This work examines equity risk premium predictability in periods of market efficiency and market inefficiency. Efficiency is measured by the return's degree of multifractality, calculated from the multifractal detrended fluctuation analysis method. For the S&P 500 index during the 1951–2022 period, the results show that market efficiency varies over time, with recurrent periods of statistically significant inefficiency (multifractality).

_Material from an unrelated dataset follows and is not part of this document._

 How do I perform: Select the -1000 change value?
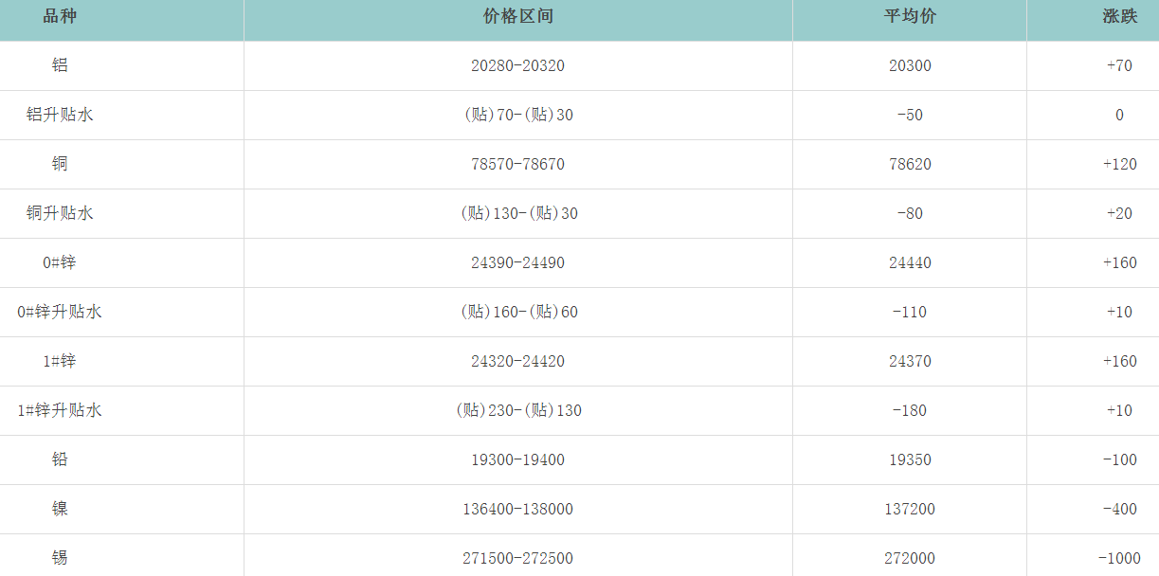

Moments of inefficiency are associated with (i) a higher level of financial uncertainty—financial uncertainty Granger causes the degree of multifractality (inefficiency), (ii) a greater variability in the patterns of dependence of returns and also (iii) with periods of more relevant volatility clusters. In times of market inefficiency (efficiency), the use of financial (technical) indicators shows statistically significant in‐sample and out‐of‐sample accuracy for equity risk premium prediction. When the market is efficient (inefficient), the use of financial (technical) indicators should be avoided due to the degradation of their predictive capacity. To build accurate and statistically significant predictions of the risk premium, thus enhancing decision‐making processes, investors should monitor the informational efficiency status of the market before selecting financial and technical indicators as predictive variables. Finally, during market inefficiency periods, there is a greater polarisation of investors' opinions, with increased attention to fundamental variables for risk premium prediction, leading to a breakdown in price trend patterns, explaining the worst predictive capacity of technical indicators.

Suggested Citation

  • Leandro dos Santos Maciel & Ricardo Franceli da Silva, 2025. "Market Efficiency and Equity Risk Premium Predictability," International Journal of Finance & Economics, John Wiley & Sons, Ltd., vol. 30(3), pages 3064-3091, July.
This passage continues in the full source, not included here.